═════ Excerpt

Well, we got a spate of good/cop bad/cop economic data out this morning.
Jobless claims were basically in-line, but if you you’re a Lael Brainaird type and you’re looking for excuses not to hike, you can probably find a reason or three in the retail data, which missed, casting doubt on the supposed “strength” on the US consumer.
Sales dropped 0.3% in August from July - that’s the first decline in five months after revisions. As data came in we could help but recall what Bloomberg’s Richard Breslow said last week about discrete data points and machines:
“Every market trading in lockstep is a legacy symptom of the financial crisis that benefits no one but computer algorithms.”
“The transmission mechanism from one piece of localized data to financial conditions all over the globe just doesn’t work that fast. If at all. And it creates false, even ridiculous, narratives purporting to describe how the world has suddenly changed. Until the next economic factlet requires an entirely different interpretation.”
Here’s the official release (which you can tell the government spent a whole lot time designing):
So let’s see. We got nothing from Draghi, nothing from Carney, and we’ve seen weak retail sales, weak ISM services, and a slightly disappointing August jobs print. So yeah, they can make a case to wait. The real chaos will come if everyone stays on hold and then Kuroda goes further into NIRP. There’s literally no telling what FX markets would do overnight.
Everyone’s just kind of frozen. It’s like one of those Spaghetti Westerns where everyone has their pistols drawn on each other and the camera zooms in on their eyes and sweaty brows while that whistling noise plays in the background.
Of course these policies have rightly been blamed for exacerbating the wealth divide in America. Earlier this week, Donald Trump told CNN Janet Yellen should “be ashamed of herself for creating a false stock market.”

══════════
═════ Dataset excerpts

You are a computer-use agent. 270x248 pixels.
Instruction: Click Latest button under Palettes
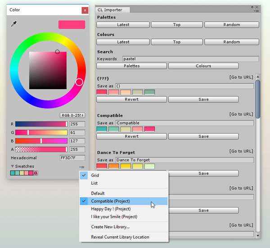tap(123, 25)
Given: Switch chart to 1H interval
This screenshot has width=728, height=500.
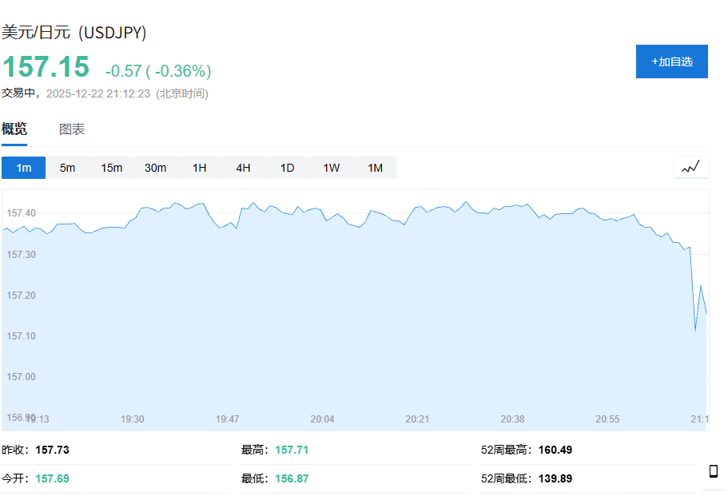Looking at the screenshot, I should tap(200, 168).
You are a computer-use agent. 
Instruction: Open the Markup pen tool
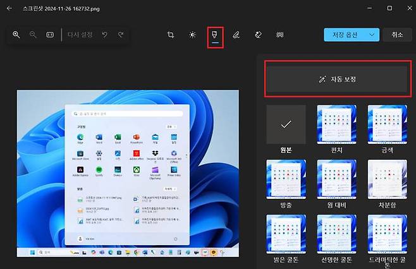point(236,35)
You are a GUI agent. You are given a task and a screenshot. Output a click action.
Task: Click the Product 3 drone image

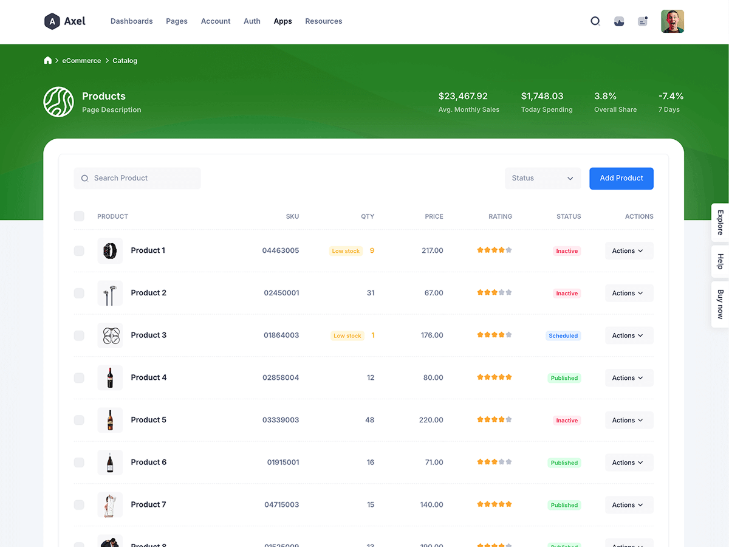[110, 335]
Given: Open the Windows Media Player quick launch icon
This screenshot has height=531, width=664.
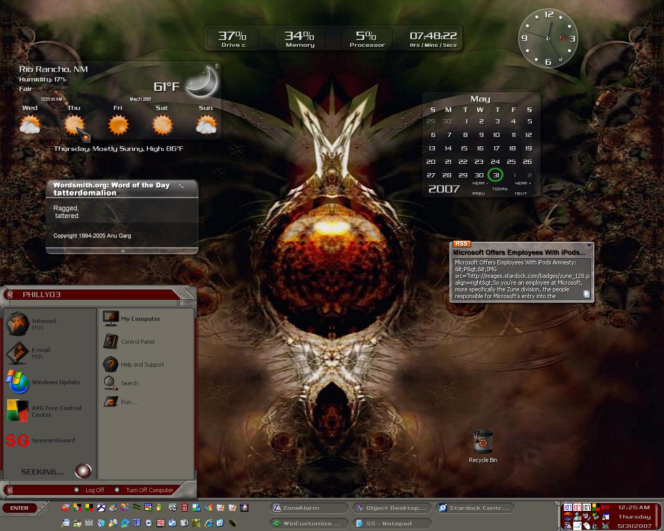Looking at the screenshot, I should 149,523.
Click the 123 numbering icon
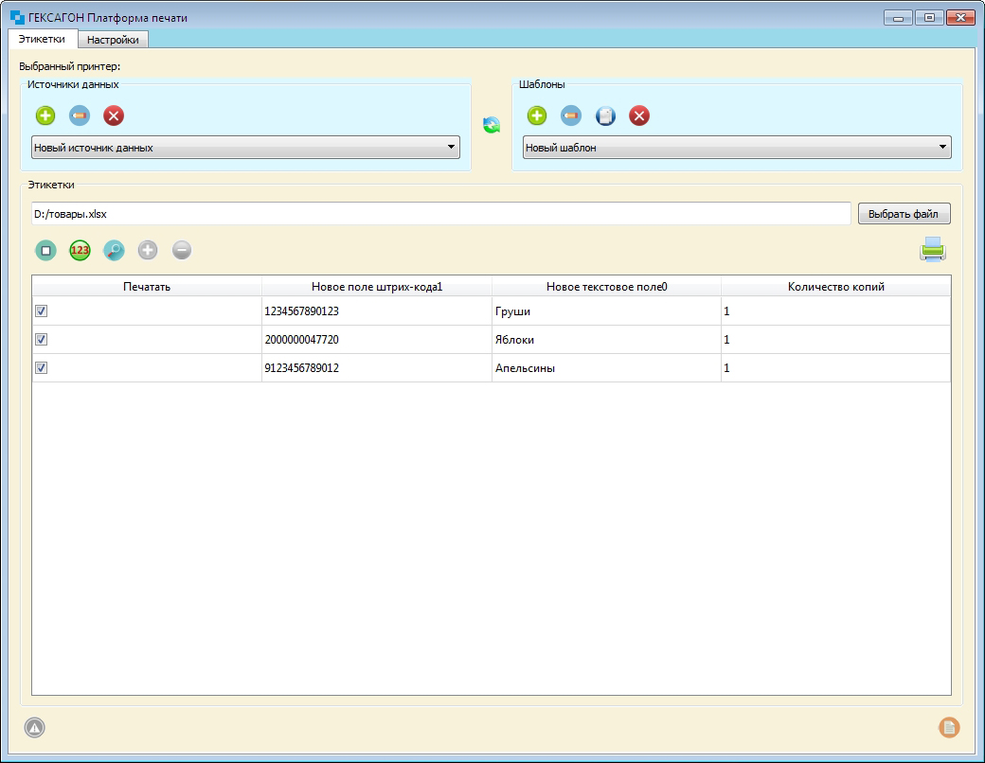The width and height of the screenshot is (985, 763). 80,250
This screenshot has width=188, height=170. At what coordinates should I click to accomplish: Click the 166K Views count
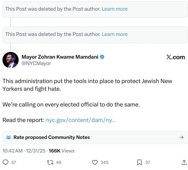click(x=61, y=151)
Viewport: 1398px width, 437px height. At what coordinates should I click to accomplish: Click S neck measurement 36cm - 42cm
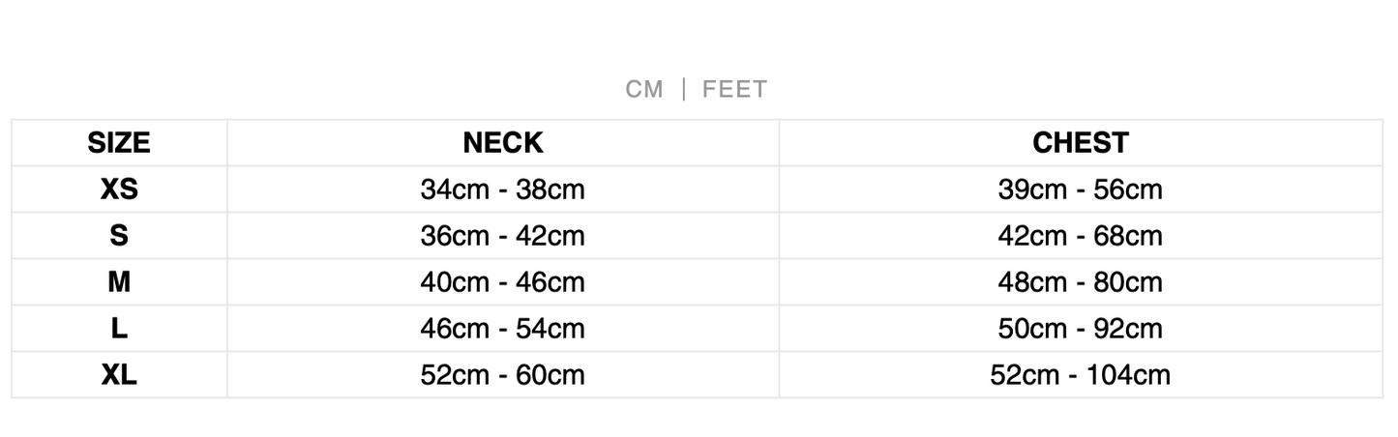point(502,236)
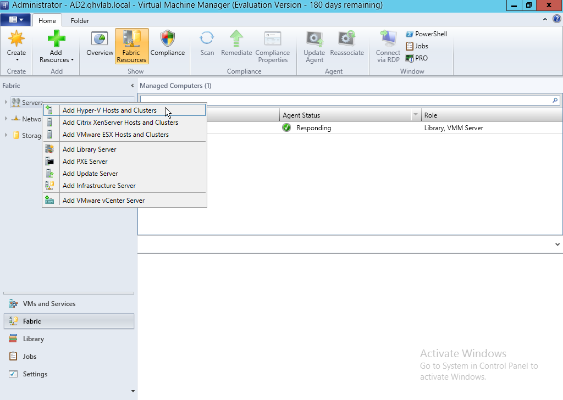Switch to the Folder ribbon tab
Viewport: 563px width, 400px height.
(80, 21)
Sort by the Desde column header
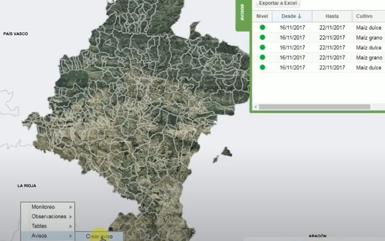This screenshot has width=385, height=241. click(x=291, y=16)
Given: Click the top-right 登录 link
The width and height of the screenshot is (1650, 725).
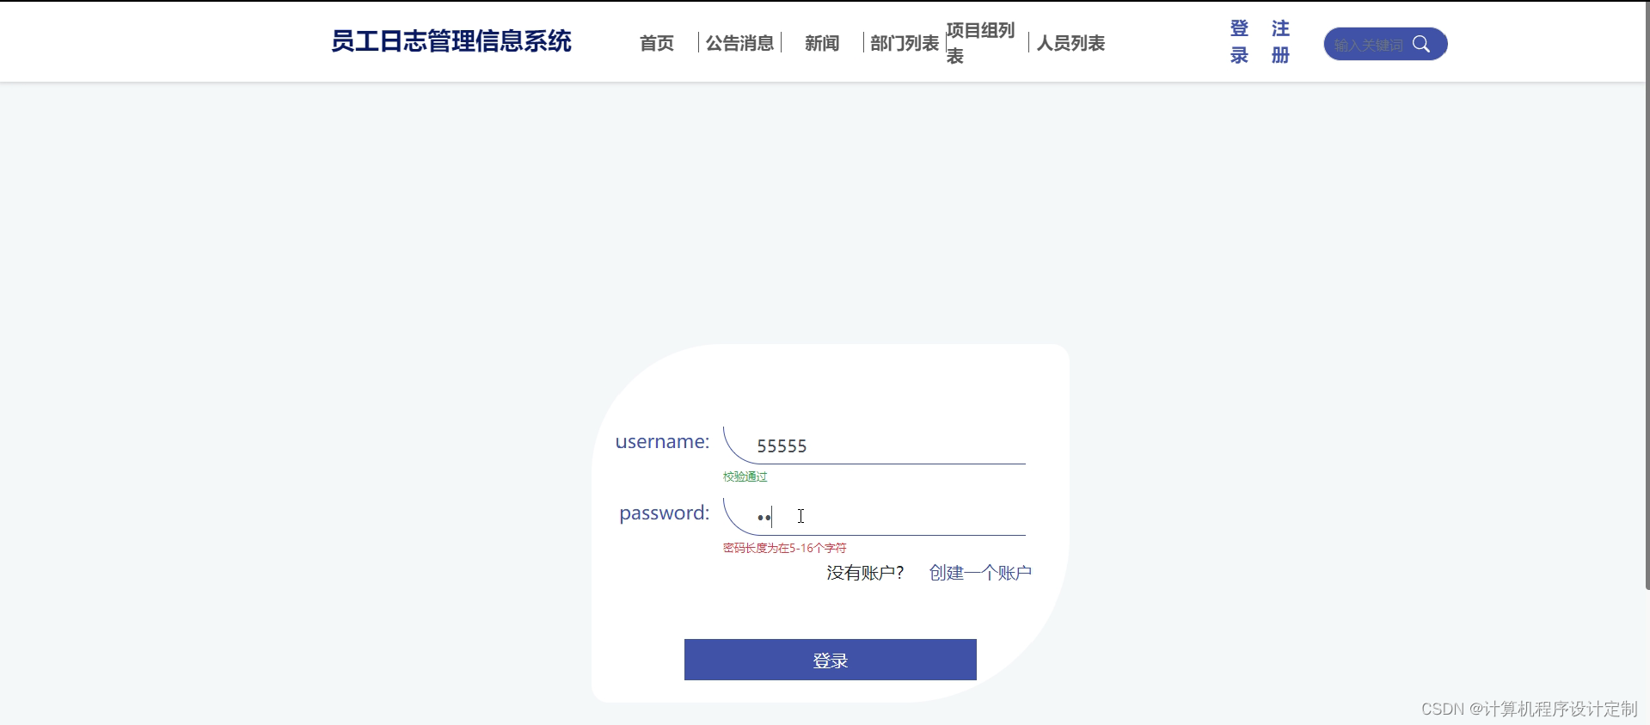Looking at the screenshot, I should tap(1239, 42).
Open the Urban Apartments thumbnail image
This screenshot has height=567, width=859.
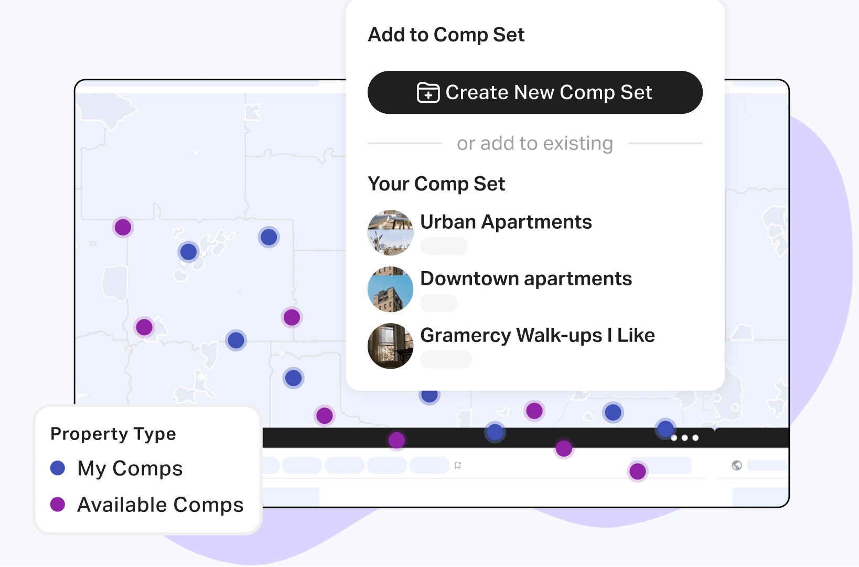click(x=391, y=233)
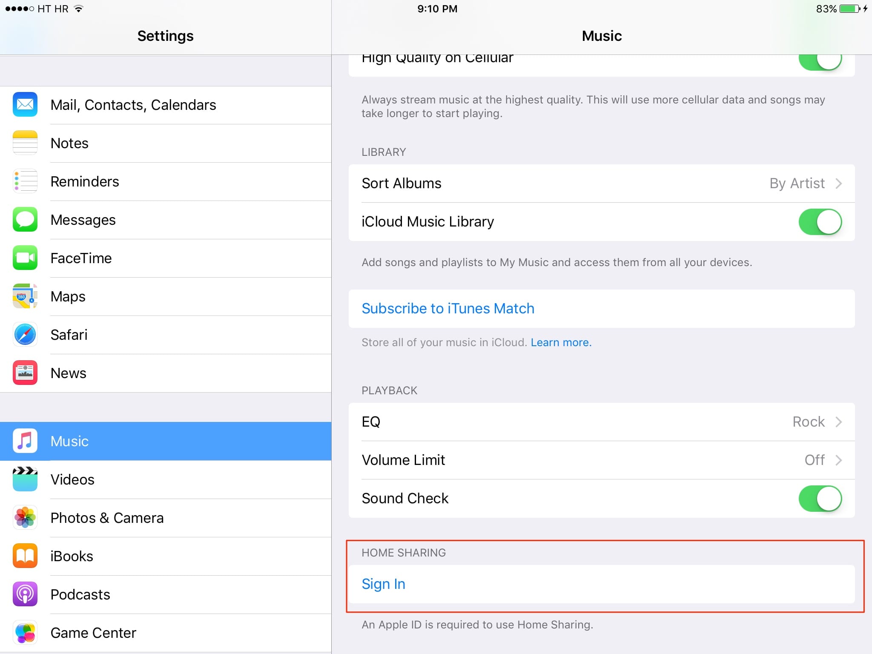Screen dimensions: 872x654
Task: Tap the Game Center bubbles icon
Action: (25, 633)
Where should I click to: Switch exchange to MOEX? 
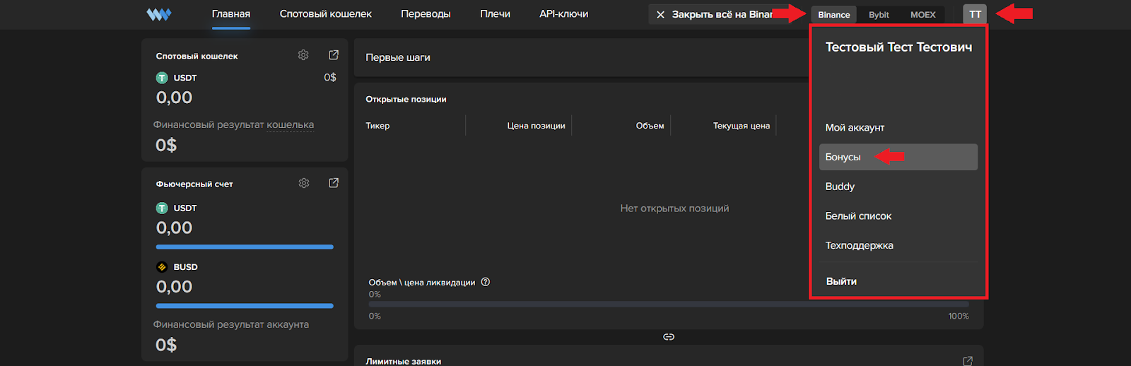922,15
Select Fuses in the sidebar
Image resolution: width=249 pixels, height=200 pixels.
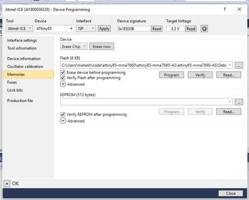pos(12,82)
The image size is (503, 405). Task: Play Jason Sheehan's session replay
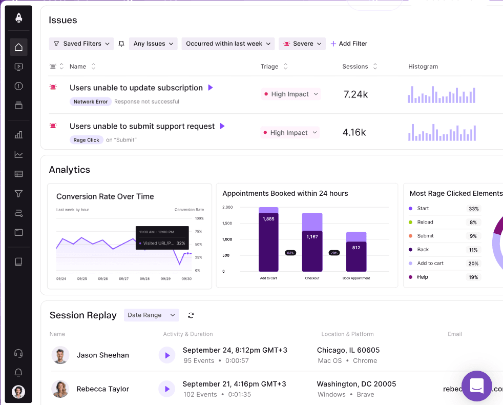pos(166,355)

══════════

* Problem *
Reproduce the passage of the commentary on retail sales data that runs from "Here’s the official" up to and including "would do overnight.", word for word.

* Expected answer *
Here’s the official release (which you can tell the government spent a whole lot time designing):
So let’s see. We got nothing from Draghi, nothing from Carney, and we’ve seen weak retail sales, weak ISM services, and a slightly disappointing August jobs print. So yeah, they can make a case to wait. The real chaos will come if everyone stays on hold and then Kuroda goes further into NIRP. There’s literally no telling what FX markets would do overnight.